» **YOUR OBJECTIVE**: Print the records below exactly as they appear.

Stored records
───

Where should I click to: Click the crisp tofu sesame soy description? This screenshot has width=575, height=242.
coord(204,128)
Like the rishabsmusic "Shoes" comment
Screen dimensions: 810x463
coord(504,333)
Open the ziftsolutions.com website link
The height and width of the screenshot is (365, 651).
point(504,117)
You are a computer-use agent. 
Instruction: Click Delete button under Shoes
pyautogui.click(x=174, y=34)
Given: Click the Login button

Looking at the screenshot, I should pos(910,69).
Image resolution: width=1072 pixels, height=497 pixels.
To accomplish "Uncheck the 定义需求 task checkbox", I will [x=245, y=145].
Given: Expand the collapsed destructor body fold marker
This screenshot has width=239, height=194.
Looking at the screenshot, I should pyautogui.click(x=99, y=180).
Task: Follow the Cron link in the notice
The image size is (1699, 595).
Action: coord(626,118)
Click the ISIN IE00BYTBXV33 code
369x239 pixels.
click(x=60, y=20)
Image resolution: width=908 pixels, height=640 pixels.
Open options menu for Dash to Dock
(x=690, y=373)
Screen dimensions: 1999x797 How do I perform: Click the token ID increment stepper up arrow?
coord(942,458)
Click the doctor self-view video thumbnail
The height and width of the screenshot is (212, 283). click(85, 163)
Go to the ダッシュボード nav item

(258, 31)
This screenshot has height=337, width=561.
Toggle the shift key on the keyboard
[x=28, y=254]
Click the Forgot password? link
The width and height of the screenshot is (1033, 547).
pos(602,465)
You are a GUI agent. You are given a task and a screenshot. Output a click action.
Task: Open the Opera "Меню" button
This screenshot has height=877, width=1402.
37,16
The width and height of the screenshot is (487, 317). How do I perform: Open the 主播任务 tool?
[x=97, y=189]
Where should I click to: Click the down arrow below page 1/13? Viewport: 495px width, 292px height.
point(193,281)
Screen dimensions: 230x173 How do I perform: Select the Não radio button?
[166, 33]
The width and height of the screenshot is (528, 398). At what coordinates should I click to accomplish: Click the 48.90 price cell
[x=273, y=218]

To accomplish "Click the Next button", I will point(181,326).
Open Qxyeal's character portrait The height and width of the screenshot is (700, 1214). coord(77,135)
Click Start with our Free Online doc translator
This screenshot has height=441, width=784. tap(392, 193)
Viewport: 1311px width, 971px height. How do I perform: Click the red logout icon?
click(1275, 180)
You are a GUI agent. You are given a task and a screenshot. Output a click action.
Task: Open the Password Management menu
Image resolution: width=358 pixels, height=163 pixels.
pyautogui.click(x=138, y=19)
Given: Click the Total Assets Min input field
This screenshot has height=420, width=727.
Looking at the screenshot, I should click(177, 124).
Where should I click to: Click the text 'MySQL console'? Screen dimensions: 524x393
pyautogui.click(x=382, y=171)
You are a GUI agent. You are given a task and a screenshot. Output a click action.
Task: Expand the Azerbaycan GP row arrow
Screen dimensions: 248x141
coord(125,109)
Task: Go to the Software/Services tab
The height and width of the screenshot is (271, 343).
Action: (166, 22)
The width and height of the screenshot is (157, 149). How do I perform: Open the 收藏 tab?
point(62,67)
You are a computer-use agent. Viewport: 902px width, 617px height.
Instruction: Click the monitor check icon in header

───

» **SOLVED PROBLEM**:
Where should I click to: Click the crisp tofu sesame soy description? This screenshot has width=575, height=242.
coord(204,128)
Like the rishabsmusic "Shoes" comment
Screen dimensions: 810x463
coord(504,333)
Open the ziftsolutions.com website link
The height and width of the screenshot is (365, 651).
point(504,117)
You are a computer-use agent. 
Instruction: Click Delete button under Shoes
pyautogui.click(x=174, y=34)
Given: Click the Login button

Looking at the screenshot, I should pos(910,69).
Image resolution: width=1072 pixels, height=497 pixels.
To accomplish "Uncheck the 定义需求 task checkbox", I will [x=245, y=145].
Given: Expand the collapsed destructor body fold marker
This screenshot has width=239, height=194.
Looking at the screenshot, I should pyautogui.click(x=99, y=180).
Task: Follow the Cron link in the notice
The image size is (1699, 595).
Action: coord(626,118)
Click the ISIN IE00BYTBXV33 code
369x239 pixels.
click(x=60, y=20)
Image resolution: width=908 pixels, height=640 pixels.
Open options menu for Dash to Dock
(x=690, y=373)
Screen dimensions: 1999x797 How do I perform: Click the token ID increment stepper up arrow?
coord(942,458)
Click the doctor self-view video thumbnail
The height and width of the screenshot is (212, 283). click(85, 163)
Go to the ダッシュボード nav item

(258, 31)
This screenshot has height=337, width=561.
Toggle the shift key on the keyboard
[x=28, y=254]
Click the Forgot password? link
The width and height of the screenshot is (1033, 547).
pos(602,465)
You are a GUI agent. You are given a task and a screenshot. Output a click action.
Task: Open the Opera "Меню" button
This screenshot has height=877, width=1402.
37,16
The width and height of the screenshot is (487, 317). How do I perform: Open the 主播任务 tool?
[x=97, y=189]
Where should I click to: Click the down arrow below page 1/13? Viewport: 495px width, 292px height.
point(193,281)
Screen dimensions: 230x173 How do I perform: Select the Não radio button?
[166, 33]
The width and height of the screenshot is (528, 398). At what coordinates should I click to accomplish: Click the 48.90 price cell
[x=273, y=218]

To accomplish "Click the Next button", I will point(181,326).
Open Qxyeal's character portrait The height and width of the screenshot is (700, 1214). coord(77,135)
Click Start with our Free Online doc translator
This screenshot has height=441, width=784. tap(392, 193)
Viewport: 1311px width, 971px height. How do I perform: Click the red logout icon?
click(1275, 180)
You are a GUI agent. You are given a task and a screenshot. Output a click action.
Task: Open the Password Management menu
Image resolution: width=358 pixels, height=163 pixels.
pyautogui.click(x=138, y=19)
Given: Click the Total Assets Min input field
This screenshot has height=420, width=727.
Looking at the screenshot, I should click(177, 124).
Where should I click to: Click the text 'MySQL console'? Screen dimensions: 524x393
pyautogui.click(x=382, y=171)
You are a GUI agent. You are given a task and a screenshot. Output a click action.
Task: Expand the Azerbaycan GP row arrow
Screen dimensions: 248x141
coord(125,109)
Task: Go to the Software/Services tab
The height and width of the screenshot is (271, 343).
Action: (166, 22)
The width and height of the screenshot is (157, 149). How do I perform: Open the 收藏 tab?
point(62,67)
You are a computer-use agent. Viewport: 902px width, 617px height.
Instruction: Click the monitor check icon in header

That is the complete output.